A fifth of our genome consists of L1 sequences – stretches of DNA without any obvious function beyond the ability to copy and paste themselves into new locations. A new study suggests that these selfish jumping genes may be involved in a genetic disease called Rett syndrome, that prevents neurons from developing properly. Rett children typically have a faulty copy of a gene called MECP2, which acts as a warden that restrains the L1 mafia. Without it, the sequences hop about the place, causing genetic havoc when they land. Is this a cause or consequence of Rett syndrome? For now, it’s not clear.
T.cruzi is a parasite that causes Chagas disease, potentially fatal illness that affects the heart and digestive system. But Mariana Hecht found that T.cruzi can invade genomes too, by shoving some of its DNA into that of its hosts. These fragments can sustain infections long after the parasite has been cleared from the body. If it manages to get into a sperm or an egg, it can pass from one generation to the next. Among three families that Hecht studied, 29 sons and daughters had trypanosome DNA in their genes, despite never having been infected by the parasite themselves.
A virus called human herpesvirus-6 can do the same, and it’s probably in your genome right now. HHV-6 infects 90% of children in the Western world, causing a near-universal disease called roseola or three-day fever. The signs of infection soon clear out, but the virus stays put, stowing away at the ends of our chromosomes.
2, 3 and 4) Genetic convergence – Two fish families evolved electric powers by tweaking the same gene; Echolocation in bats and whales based on same changes to same gene; ‘Wasabi protein’ responsible for the heat-seeking sixth sense of rattlesnakes
Rattlesnakes and pythons have independently developed the ability to sense the body heat of their prey by recruiting a gene called TRPA1. The gene helps us to sense the pungent whiff of mustard or wasabi, but the snakes have turned their copies into heat sensors.
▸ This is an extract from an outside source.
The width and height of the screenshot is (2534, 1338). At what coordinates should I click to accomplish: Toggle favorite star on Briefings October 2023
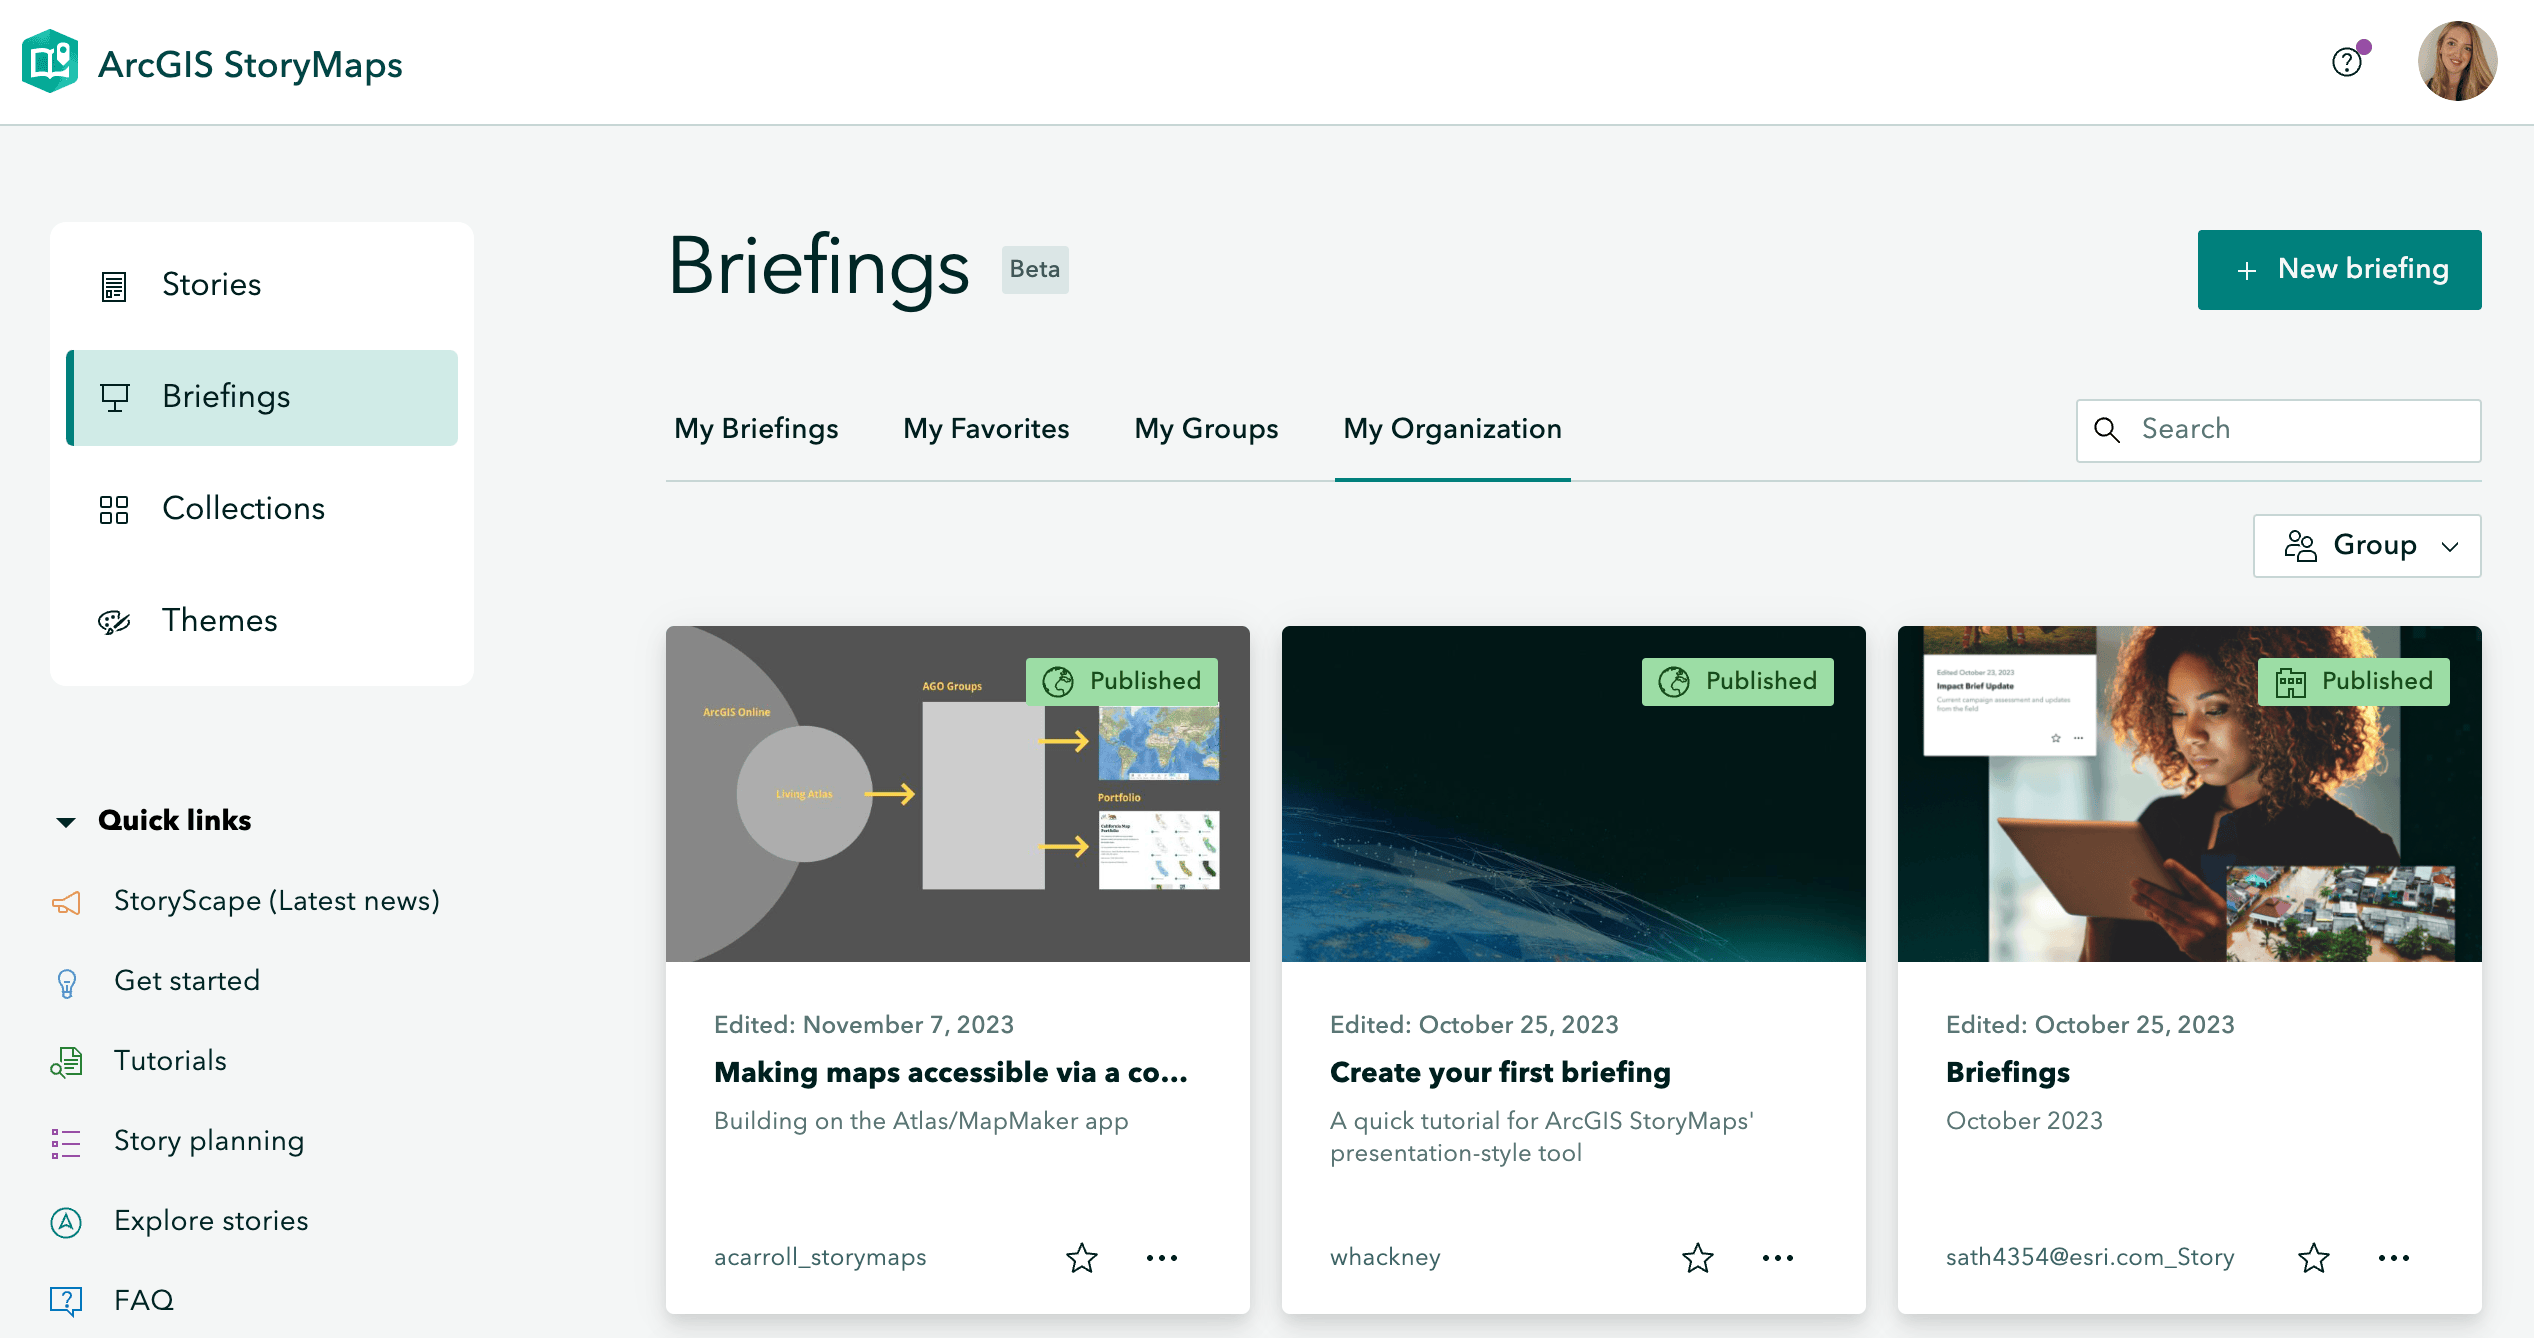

In the rivers of Africa and South America, two groups of electric fish have independently evolved the ability to communicate with electric fields, by recruiting the same gene – Scn4a. The gene controls the flow of ions across muscle cells. By coordinating the timing of these events, the elephantfishes and knifefishes have turned their bodies into living batteries.
Bats and dolphins have independently evolved biological sonar. They can find their way about by making high-pitched calls and timing the rebounding echoes. And both of them have done so using the same gene – Prestin. Their proteins are so similar that if you took them as the basis of a family tree, you’d end up with echolocating bats and toothed whales in the same group, to the exclusion of other bats and whales that don’t use sonar. This was my favourite of the three stories for it was made by two scientists, who independently arrived at the same result and who share virtually identical names (Li and Liu). These are people who take convergence seriously!
Japanese people have special tools that let them get more out of eating sushi than Americans can. These tools are genes that can break down some of the complex carbohydrate molecules in seaweed. They were wielded by the gut bacteria of Japanese people, but not those in American intestines. And most amazingly of all, this genetic cutlery set is a loan, borrowed from other oceanic microbes that ancient Japanese people happened to swallow in the days before seaweed was cooked. Gastronomics, anyone?